Abstract:Motivated by the substantial achievements observed in Large Language Models (LLMs) in the field of natural language processing, recent research has commenced investigations into the application of LLMs for complex, long-horizon sequential task planning challenges in robotics. LLMs are advantageous in offering the potential to enhance the generalizability as task-agnostic planners and facilitate flexible interaction between human instructors and planning systems. However, task plans generated by LLMs often lack feasibility and correctness. To address this challenge, we introduce ISR-LLM, a novel framework that improves LLM-based planning through an iterative self-refinement process. The framework operates through three sequential steps: preprocessing, planning, and iterative self-refinement. During preprocessing, an LLM translator is employed to convert natural language input into a Planning Domain Definition Language (PDDL) formulation.
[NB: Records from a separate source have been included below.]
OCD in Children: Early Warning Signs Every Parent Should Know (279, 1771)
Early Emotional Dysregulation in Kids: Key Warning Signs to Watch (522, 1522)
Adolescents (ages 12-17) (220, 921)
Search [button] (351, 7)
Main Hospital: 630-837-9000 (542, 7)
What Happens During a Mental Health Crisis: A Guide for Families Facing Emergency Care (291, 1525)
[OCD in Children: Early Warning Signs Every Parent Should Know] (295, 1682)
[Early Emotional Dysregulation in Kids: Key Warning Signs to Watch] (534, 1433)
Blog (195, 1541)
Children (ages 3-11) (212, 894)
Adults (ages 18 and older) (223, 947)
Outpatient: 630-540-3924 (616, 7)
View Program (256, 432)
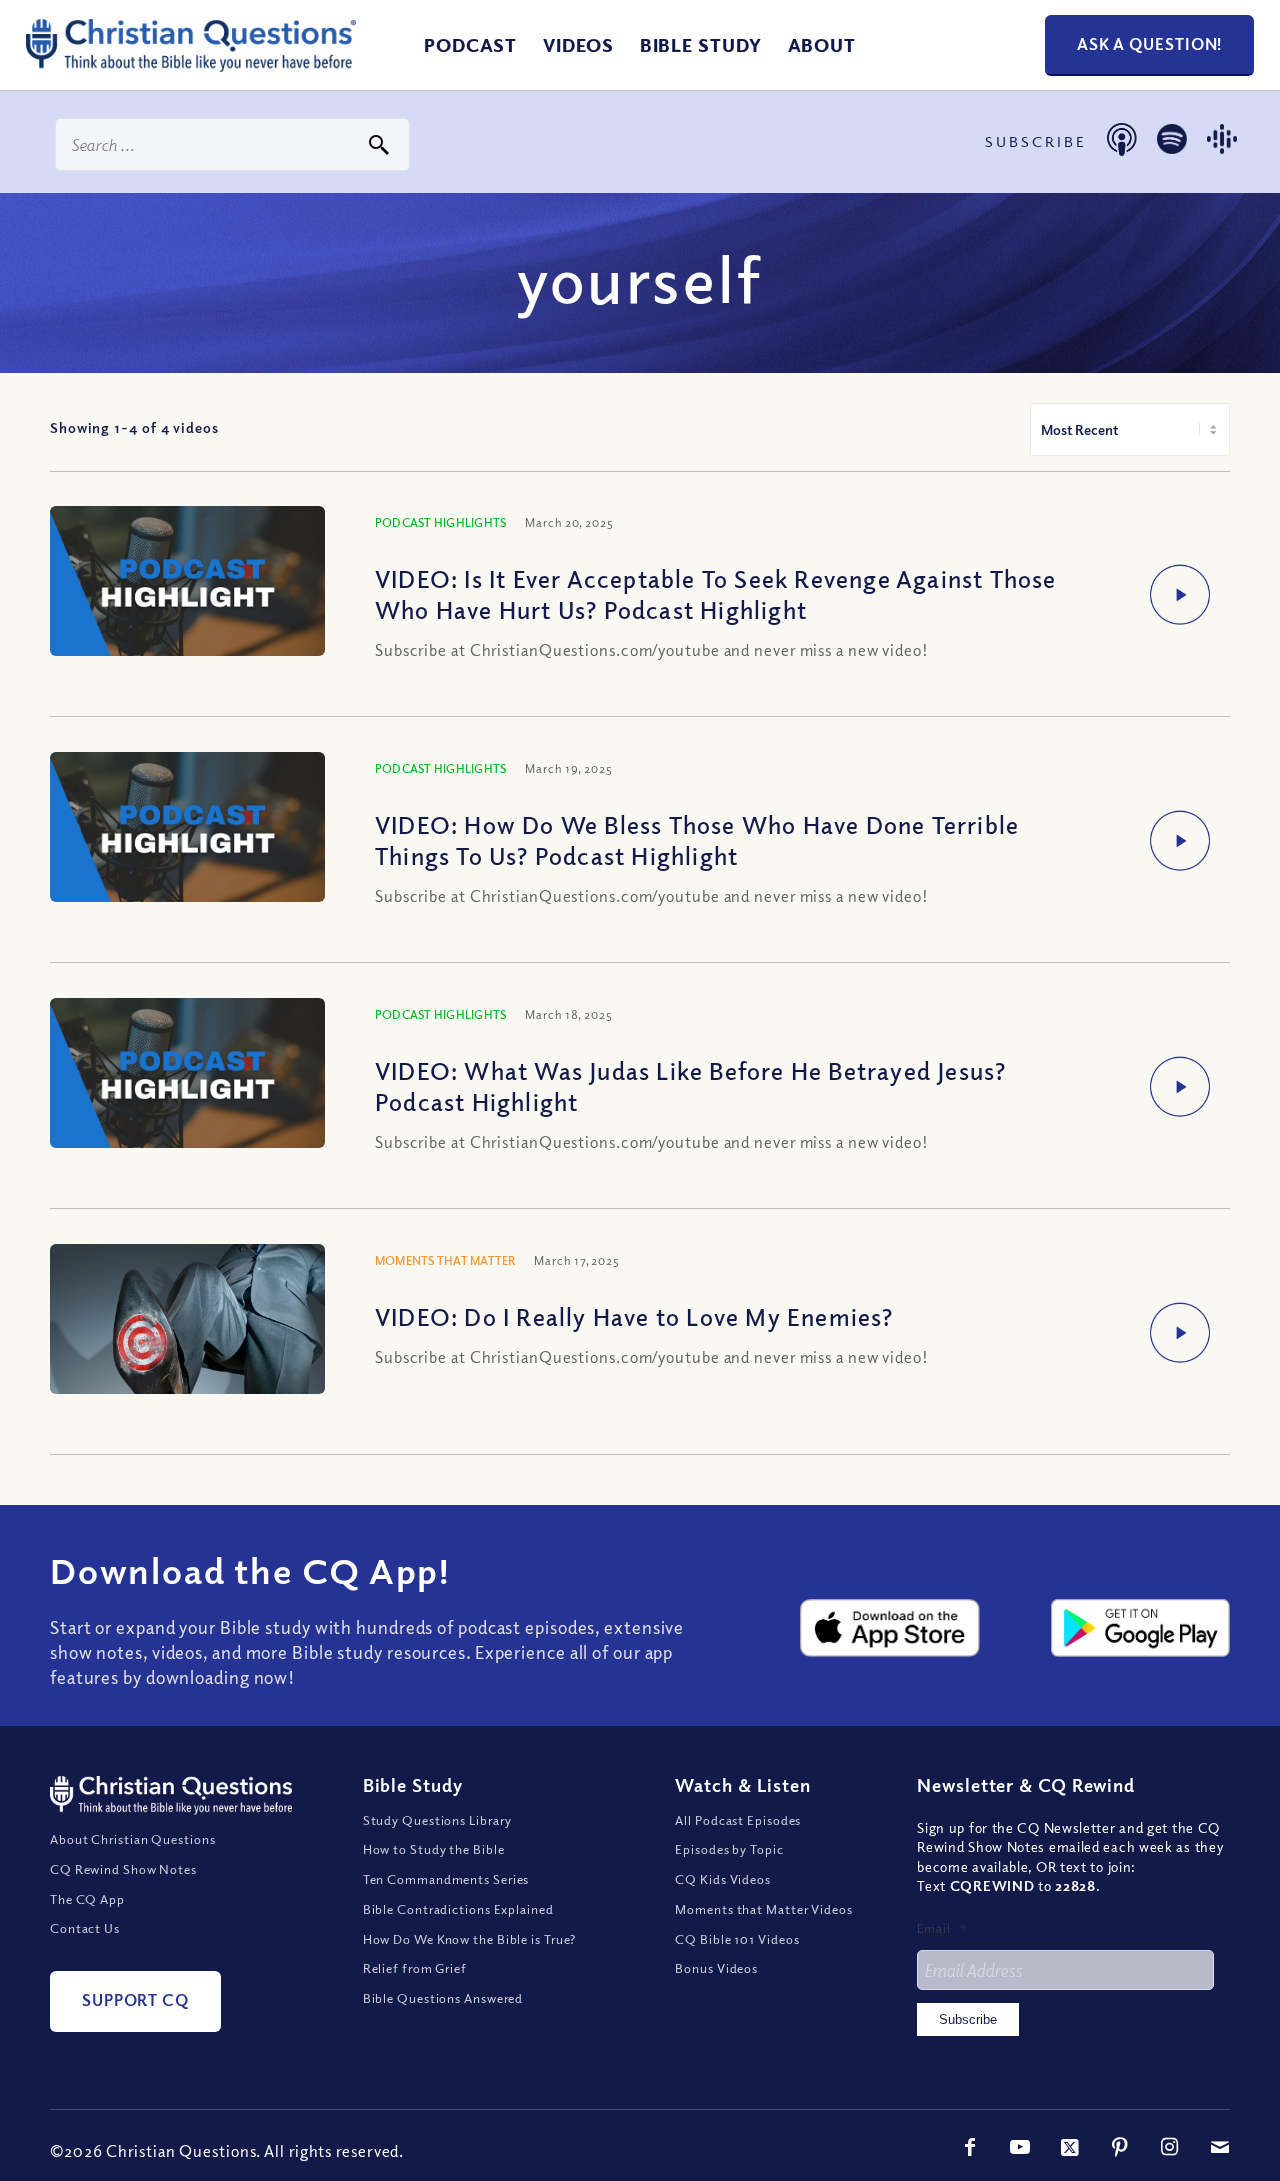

In the planning phase, an LLM planner formulates an initial plan, which is then assessed and refined in the iterative self-refinement step by using a validator. We examine the performance of ISR-LLM across three distinct planning domains. The results show that ISR-LLM is able to achieve markedly higher success rates in task accomplishments compared to state-of-the-art LLM-based planners. Moreover, it also preserves the broad applicability and generalizability of working with natural language instructions.